John Gimson has been the nearly man of British Olympic sailing for longer than he cares to remember.
It was back in 2005 that he began a roller-coaster journey in various classes that has seen him overcome disappointment and bad luck to finally win Olympic selection in the Nacra 17 this summer.
After so many near misses, what will be going through his mind on the start line of his first Olympic race in Enoshima?
“Business as usual,” replies Gimson without missing a beat. “People deal with it in different ways, but it is just another sailing regatta.
“Having said that, I have been tuning partner at two other Olympics, I have learned a lot over the last few years and we’ve had a long trials process.
“We are putting everything into these Games. We’re very excited, but we’re going there to medal.”
It was a nail-biting selection process for the sole British Nacra 17 spot at Tokyo, with Nicola Boniface and Ben Saxton narrowly losing out.
But four years ago it was Gimson who was the one left at home. “It was actually really motivating,” he says. “I thought I’ve just got to put together something better for the next cycle and correct some things I did badly last time.”
After the Games he began sailing with different people, looking for the magic combination that makes a great team.
“The team is everything. That’s the big thing I learned from Iain and Bart,” he says, referring to his days as tuning partner for Percy and Simpson in the run-up to their Star silver at Weymouth 2012.
“That whole Star cycle was a massive turning point for me, seeing how detailed they were in terms of every element of the boat and how they sailed. No stone was left unturned.”
Gimson was ready to set about his own Star campaign, only for the boat to be dropped as an Olympic class after Weymouth.
Incredibly Gimson had experienced the same thing just four years earlier, when his dreams of racing the Tornado catamaran were shattered as the class was dropped after Beijing.

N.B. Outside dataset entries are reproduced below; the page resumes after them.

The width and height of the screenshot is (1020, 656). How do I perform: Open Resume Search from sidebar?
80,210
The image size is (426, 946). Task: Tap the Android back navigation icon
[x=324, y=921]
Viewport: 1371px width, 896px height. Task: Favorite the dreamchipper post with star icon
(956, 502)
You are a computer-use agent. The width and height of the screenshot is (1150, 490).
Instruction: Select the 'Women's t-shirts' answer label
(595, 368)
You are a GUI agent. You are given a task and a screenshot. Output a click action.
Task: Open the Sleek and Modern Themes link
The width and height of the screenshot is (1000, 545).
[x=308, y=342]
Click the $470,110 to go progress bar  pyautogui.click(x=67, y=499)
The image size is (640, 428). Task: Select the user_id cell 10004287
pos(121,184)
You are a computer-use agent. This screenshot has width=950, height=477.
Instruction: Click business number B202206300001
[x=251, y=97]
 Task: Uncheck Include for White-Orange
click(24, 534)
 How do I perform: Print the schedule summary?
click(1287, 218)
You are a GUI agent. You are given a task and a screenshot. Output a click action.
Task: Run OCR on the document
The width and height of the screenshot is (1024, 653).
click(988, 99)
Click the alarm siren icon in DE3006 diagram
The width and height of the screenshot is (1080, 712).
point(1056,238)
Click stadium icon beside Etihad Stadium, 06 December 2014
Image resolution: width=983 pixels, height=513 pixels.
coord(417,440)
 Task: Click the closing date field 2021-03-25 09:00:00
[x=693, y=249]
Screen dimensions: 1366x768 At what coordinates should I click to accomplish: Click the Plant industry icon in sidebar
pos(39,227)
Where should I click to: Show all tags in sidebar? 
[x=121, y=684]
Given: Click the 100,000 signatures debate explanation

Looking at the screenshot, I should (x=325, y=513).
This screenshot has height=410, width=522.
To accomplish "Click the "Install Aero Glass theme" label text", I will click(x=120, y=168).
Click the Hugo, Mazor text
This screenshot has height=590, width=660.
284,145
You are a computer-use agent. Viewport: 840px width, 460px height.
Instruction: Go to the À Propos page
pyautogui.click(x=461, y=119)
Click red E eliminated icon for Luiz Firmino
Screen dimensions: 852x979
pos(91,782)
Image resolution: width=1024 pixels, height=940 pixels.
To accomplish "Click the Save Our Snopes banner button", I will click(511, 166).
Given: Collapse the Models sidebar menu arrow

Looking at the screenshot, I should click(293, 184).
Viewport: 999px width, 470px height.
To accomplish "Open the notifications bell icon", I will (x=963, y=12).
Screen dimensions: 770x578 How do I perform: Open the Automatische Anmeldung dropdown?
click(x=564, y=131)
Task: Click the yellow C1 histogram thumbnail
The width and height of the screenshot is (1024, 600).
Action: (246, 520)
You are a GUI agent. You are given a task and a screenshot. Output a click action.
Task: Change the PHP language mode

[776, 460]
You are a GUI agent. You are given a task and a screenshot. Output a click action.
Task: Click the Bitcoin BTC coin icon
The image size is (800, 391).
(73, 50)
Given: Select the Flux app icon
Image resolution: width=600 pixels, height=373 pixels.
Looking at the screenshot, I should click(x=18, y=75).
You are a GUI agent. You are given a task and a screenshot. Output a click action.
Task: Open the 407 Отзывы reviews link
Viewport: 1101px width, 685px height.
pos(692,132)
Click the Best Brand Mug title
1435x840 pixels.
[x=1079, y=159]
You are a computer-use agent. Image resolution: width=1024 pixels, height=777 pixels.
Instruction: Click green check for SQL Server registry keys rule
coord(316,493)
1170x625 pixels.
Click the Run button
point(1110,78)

“Having just bought a brand new boat, that was a really bad moment,” he admits.
But Gimson was resolute in his pursuit of an Olympic place, saying: “I knew that I needed to have the right opportunity, a bit of luck and I had to find the right person to sail with.”
Back to his campaign for Tokyo: “I spent six months sailing with different people but Anna [Burnet] was head and shoulders above everyone else.
“She is really good at moving around the boat, whereas I’m a bit less agile. She takes care of all that smoothness and in the Nacra you need to have really quick reactions.
“That is how the boat flies. I always feel a bit lazy as helm. It really is a crew-driven boat. I feel bad watching her do all the work!”
Gimson, aged 36, from Congleton, Cheshire, grew up sailing National 12s at Rudyard SC in Staffordshire.
He moved onto the 29er, becoming youth national champion and winning silver medals at the Worlds and Europeans in his teens.
Then it was the 420, in which he became national champion with Pippa Wilson.
Gimson spent eight years racing keelboats to fund his early Olympic aspirations, helming a variety of boats owned by keen sailor Eamonn O’Nolan.
He won major regattas at the helm of a Melges 24, Etchells, Farr 45 and a TP52. His sailing CV has also seen him work as tuning partner for Sarah Ayton, Sarah Webb and Pippa Wilson during their gold medal-winning Beijing 2008 cycle in the Yngling, and encompasses time with the Artemis America’s Cup challenge, sailing the AC45, the team’s first foiling boat, in the build-up to the 2013 Americas Cup.
All of it, he says, has been fed into the mix.
“The one thing I have tried to say to the younger Finn guys [after the Finn was deselected as an Olympic class last year], is that the boat really doesn’t matter. It’s what you learn in it that matters. Each campaign, you progress, even if you move classes.”
Of all his sailing pre-Nacra, who has influenced him the most?
“Everyone has brought something to the table,” he says, before singling out Stuart Bithell as “one of the most unbelieveable, natural sailors I’ve sailed with…a phenomenal talent”.
Gimson has had an incredible journey thus far, but looking back, would he have had it any other way?
“No. It’s been sad to not go to the Olympics earlier, but in a lot of ways I don’t think I would have been ready to go and stand a chance to medal. It’s taken all the lessons I’ve learned along the way to get to a point where we know what we are doing.
“Not that I’d have said that back then.”